Anyway, the way maps are typically used everywhere in a project means that there's a lot less "structure" to your data structures. It is extremely convenient to use maps, even though there are also things like records and protocols. Because of their convenience, you'll end up using maps for everything. As I've noticed in my refactorings, when you change the structure of maps, a lot of code is going to break without a clear indication of where it went wrong.
This is made extra painful by "nil punning". For example, when you look up something in a map that doesn't exist, nil is returned. In Clojure, many operations (like first or rest) on nil just return nil instead of raising an error.
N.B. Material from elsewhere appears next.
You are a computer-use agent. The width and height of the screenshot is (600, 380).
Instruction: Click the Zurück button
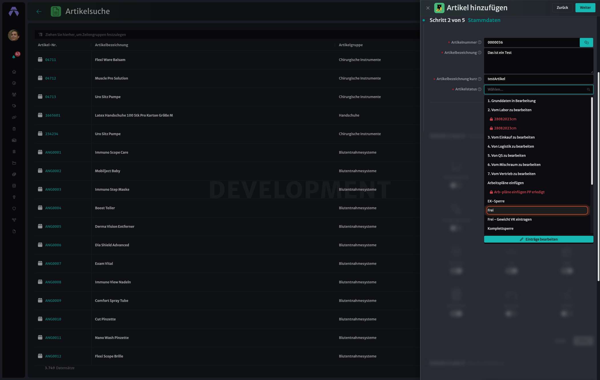coord(562,8)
So, when you think you are looking up something in a map, but the "map" is actually nil, it will not give an error, but it will return nil.
Now like I said, sometimes you may get an error on nil. It's a bit unclear which operations are nil-punning and which will give a proper error. So when you finally get a nil error, you will have a hell of a time trying to trace back where this nil got generated, as that may have been several function calls ago. This is an example where I really like the strictness of Scheme as compared to some other Lisps, as nil-punning is traditionally a dynamic Lisp thing; it's not unique to Clojure.
Multimethods with keywords
Initially, I was quite impressed by the way multimethods work; they're super simple and clean, yet powerful. First, you declare the multimethod and a "decision procedure", which returns a value that can be compared:
(defmulti say-hi :kind) (defmethod say-hi :default [animal] (println (:name animal) "says hello")) (defmethod say-hi :duck [animal] (println (:name animal) "says quack")) (defmethod say-hi :dog [animal] (println (:name animal) "says woof")) (say-hi {:name "Daffy" :kind :duck}) => "Daffy says quack" (say-hi {:name "Pluto" :kind :dog}) => "Pluto says woof" (say-hi {:name "Peter" :kind :human}) => "Peter says hello"
Using multimethods takes some care and taste, because it splits up your logic. So instead of having one place where you have decisions made with an if or cond tree, you have a function call and then depending on how the multimethod was defined, a different function will be called. This is basically what makes C++ so difficult to deal with in large projects: when people use function overloading, it can get really messy. You need to figure out which of the many things called "say-hi" is actually called in a situation, before you can dive into that implementation.
Compared to the insane amount of customizability that e.g. CLOS offers you, the design restraint shown in Clojure multimethods was nice to see, but then I realised this simplicity can be completely defeated by building hierarchies. That is, Clojure allows you to define a hierarchy on keywords. This was a huge wtf for me, because to me, keywords are just static entities that are unrelated to eachother.
When you realise how Clojure keywords can be namespaced, it makes slightly more sense: this gives them some separation.
A keyword can appear in "bare" form like :foo. This is a globally scoped keyword that belongs to no particular code. It's definitely not smart to hang a hierarchy onto such a keyword, and you're also better off not adding any "meta attributes" to them.
The other form is ::foo, which puts the keyword in the current namespace, which is shorthand for ::more-magic.net/foo if you are in the more-magic.net namespace.
Conclusion
All in all, Clojure is a well-designed language with neat features and it's certainly a lot better than most other JVM languages. There are things in it that I wish Scheme had, and it's certainly functional and modern. As a general programming language, I just can't get over the JVM and all its Java trappings, which is just not my cup of tea.
Apart from the JVM, there are some gratuitous departures from traditional Lisps, especially the "rich syntax" and the extreme reliance and overloading of keywords and maps.
As always, such things are a matter of taste, so take my opinion with a large grain of salt.